WELCOME TO UNHAPPENIT

Let’s face it guys, most of the time when you’re on the outs with your girl; the reason can be traced to something you did, didn’t do, said or didn’t say. That not fair you say!? Maybe or maybe not – what difference does it make? If you love her, you really DO just want it over, turn the page and start a new moment that might involve smiles, laughter, kisses, hugs and dare I say sex? Our mission is to give you the apology help to get your relationship back on track by exchanging success stories with other men and providing feedback on other relevant articles that appear. And, when you’re ready to apologize, log into Our UnhappenIt Web Site. There we help you to craft a SINCERE apology note and send her an apology gift of music, flowers or candy. Send us you success stories, comments or questions and we’ll anonymously share them with in our community so you can successfully UnhappenIt!

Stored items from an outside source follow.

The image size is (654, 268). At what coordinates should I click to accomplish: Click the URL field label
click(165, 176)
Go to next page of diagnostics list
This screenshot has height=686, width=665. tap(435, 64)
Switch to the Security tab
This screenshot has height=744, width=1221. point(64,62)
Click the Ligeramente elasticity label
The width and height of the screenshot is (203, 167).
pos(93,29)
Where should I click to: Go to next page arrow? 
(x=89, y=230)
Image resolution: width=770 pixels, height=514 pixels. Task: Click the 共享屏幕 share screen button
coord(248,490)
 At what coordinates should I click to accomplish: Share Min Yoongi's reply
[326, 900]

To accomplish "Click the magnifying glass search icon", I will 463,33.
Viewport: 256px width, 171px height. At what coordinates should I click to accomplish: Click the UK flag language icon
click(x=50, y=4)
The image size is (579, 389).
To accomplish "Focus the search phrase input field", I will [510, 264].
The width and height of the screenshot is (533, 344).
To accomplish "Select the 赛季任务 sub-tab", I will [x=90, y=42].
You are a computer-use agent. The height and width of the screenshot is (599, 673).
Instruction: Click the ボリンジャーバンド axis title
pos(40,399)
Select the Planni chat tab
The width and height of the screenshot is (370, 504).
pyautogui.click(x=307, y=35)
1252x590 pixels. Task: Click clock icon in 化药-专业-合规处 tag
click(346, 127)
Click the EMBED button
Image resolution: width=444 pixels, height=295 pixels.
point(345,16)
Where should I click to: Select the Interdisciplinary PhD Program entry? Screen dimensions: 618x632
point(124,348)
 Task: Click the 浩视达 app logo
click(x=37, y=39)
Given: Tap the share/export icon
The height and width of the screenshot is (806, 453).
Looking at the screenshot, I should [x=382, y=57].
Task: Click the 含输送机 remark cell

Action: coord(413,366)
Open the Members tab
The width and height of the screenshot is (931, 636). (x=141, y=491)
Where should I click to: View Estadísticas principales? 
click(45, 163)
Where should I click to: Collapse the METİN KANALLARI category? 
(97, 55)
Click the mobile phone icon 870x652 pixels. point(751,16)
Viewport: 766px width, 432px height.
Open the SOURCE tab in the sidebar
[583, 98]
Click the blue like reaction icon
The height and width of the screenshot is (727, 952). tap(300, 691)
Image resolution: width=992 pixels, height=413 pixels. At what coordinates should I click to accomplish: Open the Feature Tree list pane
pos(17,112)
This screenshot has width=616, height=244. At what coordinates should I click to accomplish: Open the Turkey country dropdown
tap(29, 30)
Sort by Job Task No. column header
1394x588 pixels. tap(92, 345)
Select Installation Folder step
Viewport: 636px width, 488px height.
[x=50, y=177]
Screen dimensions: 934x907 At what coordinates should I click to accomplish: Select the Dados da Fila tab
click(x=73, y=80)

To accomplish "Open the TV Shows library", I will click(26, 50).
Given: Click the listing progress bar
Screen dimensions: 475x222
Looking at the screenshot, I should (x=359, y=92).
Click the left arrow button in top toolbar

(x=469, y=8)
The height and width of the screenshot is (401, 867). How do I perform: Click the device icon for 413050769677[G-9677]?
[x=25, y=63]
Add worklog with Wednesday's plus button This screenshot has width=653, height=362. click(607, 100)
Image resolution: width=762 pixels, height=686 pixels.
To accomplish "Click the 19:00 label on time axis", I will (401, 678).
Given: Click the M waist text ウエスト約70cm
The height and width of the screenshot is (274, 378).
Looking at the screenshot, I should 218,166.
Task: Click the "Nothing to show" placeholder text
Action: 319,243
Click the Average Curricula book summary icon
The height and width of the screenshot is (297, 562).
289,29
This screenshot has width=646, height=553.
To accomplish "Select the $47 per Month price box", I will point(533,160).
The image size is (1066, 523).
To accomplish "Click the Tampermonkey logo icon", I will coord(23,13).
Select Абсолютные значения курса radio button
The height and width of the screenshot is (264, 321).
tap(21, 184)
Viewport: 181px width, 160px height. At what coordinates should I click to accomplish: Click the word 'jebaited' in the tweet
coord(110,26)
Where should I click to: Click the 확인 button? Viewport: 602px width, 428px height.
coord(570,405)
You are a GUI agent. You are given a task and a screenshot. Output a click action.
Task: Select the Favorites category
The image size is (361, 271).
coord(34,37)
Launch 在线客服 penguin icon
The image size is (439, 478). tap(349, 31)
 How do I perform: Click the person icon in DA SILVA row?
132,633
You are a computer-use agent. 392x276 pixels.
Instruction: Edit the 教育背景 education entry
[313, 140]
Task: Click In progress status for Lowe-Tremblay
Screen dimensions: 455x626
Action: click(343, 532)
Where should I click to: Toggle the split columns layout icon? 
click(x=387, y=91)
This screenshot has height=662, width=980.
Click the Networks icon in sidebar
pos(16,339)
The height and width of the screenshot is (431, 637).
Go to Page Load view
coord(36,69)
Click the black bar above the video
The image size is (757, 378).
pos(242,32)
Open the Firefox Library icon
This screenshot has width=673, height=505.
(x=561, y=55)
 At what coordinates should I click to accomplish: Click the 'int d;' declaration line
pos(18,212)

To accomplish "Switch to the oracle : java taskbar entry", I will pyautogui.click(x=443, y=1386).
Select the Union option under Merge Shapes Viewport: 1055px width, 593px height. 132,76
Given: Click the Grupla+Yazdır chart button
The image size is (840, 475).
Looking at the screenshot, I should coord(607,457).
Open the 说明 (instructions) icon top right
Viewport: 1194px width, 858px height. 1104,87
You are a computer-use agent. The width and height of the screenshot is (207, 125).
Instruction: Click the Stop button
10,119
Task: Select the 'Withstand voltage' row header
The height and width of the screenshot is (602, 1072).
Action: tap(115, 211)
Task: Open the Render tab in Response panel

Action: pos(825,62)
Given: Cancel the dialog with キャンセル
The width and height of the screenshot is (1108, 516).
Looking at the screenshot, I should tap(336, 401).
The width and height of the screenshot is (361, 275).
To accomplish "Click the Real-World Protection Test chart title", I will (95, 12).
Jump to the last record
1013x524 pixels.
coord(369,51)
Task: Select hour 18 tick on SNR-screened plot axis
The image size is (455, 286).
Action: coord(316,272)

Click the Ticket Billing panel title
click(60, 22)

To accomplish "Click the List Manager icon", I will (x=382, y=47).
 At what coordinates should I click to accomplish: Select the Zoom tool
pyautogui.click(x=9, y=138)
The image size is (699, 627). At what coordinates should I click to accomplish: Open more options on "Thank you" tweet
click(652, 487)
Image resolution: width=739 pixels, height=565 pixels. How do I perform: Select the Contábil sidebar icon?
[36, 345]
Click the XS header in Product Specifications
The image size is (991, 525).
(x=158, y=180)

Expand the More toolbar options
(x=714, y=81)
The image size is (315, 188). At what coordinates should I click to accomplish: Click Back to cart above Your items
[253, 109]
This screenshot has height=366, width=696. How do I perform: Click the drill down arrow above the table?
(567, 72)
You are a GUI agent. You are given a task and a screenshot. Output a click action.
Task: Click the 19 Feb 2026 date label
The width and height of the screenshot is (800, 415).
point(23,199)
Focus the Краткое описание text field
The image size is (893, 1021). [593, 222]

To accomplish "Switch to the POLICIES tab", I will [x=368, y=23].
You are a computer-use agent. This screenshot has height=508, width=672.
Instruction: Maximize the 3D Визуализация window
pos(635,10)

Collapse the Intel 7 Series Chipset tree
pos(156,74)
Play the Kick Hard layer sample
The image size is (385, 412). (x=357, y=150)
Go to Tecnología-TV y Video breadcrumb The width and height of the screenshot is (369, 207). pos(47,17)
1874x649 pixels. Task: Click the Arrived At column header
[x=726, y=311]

Finding Happiness in a Marriage

Posted on 15. May 2012 06:10 by Admin

Having a fulfilling marriage and related family life requires you to be thoughtful at an early age. The early moves you make in life set up what your life will look like when your in your 40's, 50's and beyond. Wow, how sick is that? Are we really expected to look down the road and around the corner as a teenager to ensure that we are fulfilled in our middle aged and senior years? You bet your ass! So listen-up young man and try to avoid the  "turd in the punchbowl" of life.

  • Taking The Plunge - Getting the wrong one is bad enough; but taking 17 years and 2 kids to figure it out is a real fart. I dated one girl seriously through college and get married to her at 23. Did I want to get married at 23? No but I was afraid of losing her so I agreed.
  • The Big Mistake - All was blissful for the first 5 years and then things started to go bad after she discovered I had an unanticipated sexual encounter with another woman. Unanticipated you ask? Yes trust me I never planned it. I bumped into her at a club that a friend was giving a party at. I was first introduced to her by a co-worker and she pursued me for over a year. My wife did not want to come to this party and in looking back I should not have gone either.
  • The Fix? - Maybe, I thought, having a baby could spice up the relationship. By then I was 32 or 33 and things were going well on the job. We invested in a larger home in a neighborhood with good schools and the proverbial mini van. The baby arrives and for the next 4 -5 years we nested. But something was still wrong. At 38, I discovered that the two of us were growing increasingly apart on very basic values and she was never able to trust me again. We spent the next 2-3 years trying to fix it.
  • Sorting Things Out - At 41 I found myself in divorce court. By now our children were about 13 and 7 years old and I am looking at child support but more importantly being separated from my children. Notwithstanding the fact that our only common focus were the the kids - financial circumstances dictated that our life would be radically changed from where we were 17 years earlier. Mix in the unavoidable bitterness that ensued and now I was not even fit for new relationship. So I settle in for a long period of sorting out what went wrong and how I could avoid this from happening again.
  • Period of Sacrifice - From 41-48 I was Mr. Responsible, balancing dating and work life with being a strong presence in the children's life. She, on the other hand, pretended to be sacrificing her love life in order to attend to the daily responsibilities of child rearing. As it turned out, she was dating and planning a new life with another man for at least a year before she asked me for a divorce. Turn about is fair play? You decide. I do believe that responsible women check their negative self-indulgence opinions at the door when it comes to characterizing the kids Dad. Especially if he remains responsible.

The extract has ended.